Try it: State the count of lines below in which the word "Task" appears, and add nothing.
Provided data START
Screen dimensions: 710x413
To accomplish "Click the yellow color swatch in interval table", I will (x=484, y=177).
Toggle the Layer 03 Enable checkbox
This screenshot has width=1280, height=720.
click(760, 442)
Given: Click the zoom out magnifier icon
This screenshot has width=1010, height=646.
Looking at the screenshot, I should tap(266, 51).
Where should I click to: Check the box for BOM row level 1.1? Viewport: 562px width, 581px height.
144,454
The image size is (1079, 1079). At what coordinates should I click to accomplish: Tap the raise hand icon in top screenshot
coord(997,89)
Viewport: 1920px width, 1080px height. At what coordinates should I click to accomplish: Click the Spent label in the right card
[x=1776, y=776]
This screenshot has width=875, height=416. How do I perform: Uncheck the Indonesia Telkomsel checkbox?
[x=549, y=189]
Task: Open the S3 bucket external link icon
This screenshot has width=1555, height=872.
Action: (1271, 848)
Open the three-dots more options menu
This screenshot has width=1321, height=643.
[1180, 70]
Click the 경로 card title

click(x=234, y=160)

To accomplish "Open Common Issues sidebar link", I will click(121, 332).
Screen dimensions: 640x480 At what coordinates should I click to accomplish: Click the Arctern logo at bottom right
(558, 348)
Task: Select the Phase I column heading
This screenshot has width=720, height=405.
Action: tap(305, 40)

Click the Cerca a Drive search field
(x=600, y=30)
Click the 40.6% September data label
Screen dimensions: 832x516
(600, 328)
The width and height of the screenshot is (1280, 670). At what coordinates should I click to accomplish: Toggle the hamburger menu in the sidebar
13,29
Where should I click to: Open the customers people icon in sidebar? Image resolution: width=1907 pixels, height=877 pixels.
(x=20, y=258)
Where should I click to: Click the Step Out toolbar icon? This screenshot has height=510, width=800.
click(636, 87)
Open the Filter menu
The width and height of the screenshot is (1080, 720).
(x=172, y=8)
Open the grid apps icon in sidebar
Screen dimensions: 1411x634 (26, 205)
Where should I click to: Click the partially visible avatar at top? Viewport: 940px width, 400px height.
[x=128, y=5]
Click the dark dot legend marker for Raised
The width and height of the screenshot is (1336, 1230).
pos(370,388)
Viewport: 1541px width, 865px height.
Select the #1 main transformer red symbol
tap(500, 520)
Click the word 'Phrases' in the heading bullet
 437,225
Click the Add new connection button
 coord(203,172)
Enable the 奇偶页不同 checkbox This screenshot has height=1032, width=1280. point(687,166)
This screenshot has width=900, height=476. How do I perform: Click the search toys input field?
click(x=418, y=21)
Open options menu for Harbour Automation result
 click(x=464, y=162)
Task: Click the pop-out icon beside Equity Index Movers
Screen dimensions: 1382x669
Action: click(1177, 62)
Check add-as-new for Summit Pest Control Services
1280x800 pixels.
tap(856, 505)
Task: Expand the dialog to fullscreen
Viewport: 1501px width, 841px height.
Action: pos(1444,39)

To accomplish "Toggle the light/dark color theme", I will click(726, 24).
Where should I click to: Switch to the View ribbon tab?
Provided data END
Your response: 4